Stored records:
══════════════════════════════
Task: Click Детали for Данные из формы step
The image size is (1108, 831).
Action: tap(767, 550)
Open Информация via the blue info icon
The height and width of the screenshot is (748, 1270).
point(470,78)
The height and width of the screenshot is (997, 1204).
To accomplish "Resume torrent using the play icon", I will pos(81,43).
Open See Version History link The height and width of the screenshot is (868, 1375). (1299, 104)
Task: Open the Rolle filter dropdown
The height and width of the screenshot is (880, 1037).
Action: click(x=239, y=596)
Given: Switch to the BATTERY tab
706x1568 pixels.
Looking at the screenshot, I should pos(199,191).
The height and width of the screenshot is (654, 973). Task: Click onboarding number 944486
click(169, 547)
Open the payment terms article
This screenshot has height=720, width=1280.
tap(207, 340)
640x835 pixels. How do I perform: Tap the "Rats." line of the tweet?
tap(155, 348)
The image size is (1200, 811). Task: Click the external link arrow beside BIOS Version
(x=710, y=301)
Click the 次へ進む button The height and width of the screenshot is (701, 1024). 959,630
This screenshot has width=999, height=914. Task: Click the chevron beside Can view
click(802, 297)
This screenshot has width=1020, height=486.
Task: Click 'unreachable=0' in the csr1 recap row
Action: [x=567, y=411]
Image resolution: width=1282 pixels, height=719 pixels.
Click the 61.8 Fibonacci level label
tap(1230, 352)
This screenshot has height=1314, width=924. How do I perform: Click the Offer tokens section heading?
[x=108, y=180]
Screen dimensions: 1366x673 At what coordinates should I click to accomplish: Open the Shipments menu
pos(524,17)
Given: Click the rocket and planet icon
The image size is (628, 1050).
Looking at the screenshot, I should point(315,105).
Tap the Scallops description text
══════════════════════════════
Task requirements>
Print the data above exactly as it was provided.

Finished exercise>
Task: Click Детали for Данные из формы step
The image size is (1108, 831).
Action: tap(767, 550)
Open Информация via the blue info icon
The height and width of the screenshot is (748, 1270).
point(470,78)
The height and width of the screenshot is (997, 1204).
To accomplish "Resume torrent using the play icon", I will pos(81,43).
Open See Version History link The height and width of the screenshot is (868, 1375). (1299, 104)
Task: Open the Rolle filter dropdown
The height and width of the screenshot is (880, 1037).
Action: click(x=239, y=596)
Given: Switch to the BATTERY tab
706x1568 pixels.
Looking at the screenshot, I should pos(199,191).
The height and width of the screenshot is (654, 973). Task: Click onboarding number 944486
click(169, 547)
Open the payment terms article
This screenshot has height=720, width=1280.
tap(207, 340)
640x835 pixels. How do I perform: Tap the "Rats." line of the tweet?
tap(155, 348)
The image size is (1200, 811). Task: Click the external link arrow beside BIOS Version
(x=710, y=301)
Click the 次へ進む button The height and width of the screenshot is (701, 1024). 959,630
This screenshot has width=999, height=914. Task: Click the chevron beside Can view
click(802, 297)
This screenshot has width=1020, height=486.
Task: Click 'unreachable=0' in the csr1 recap row
Action: [x=567, y=411]
Image resolution: width=1282 pixels, height=719 pixels.
Click the 61.8 Fibonacci level label
tap(1230, 352)
This screenshot has height=1314, width=924. How do I perform: Click the Offer tokens section heading?
[x=108, y=180]
Screen dimensions: 1366x673 At what coordinates should I click to accomplish: Open the Shipments menu
pos(524,17)
Given: Click the rocket and planet icon
The image size is (628, 1050).
Looking at the screenshot, I should point(315,105).
Tap the Scallops description text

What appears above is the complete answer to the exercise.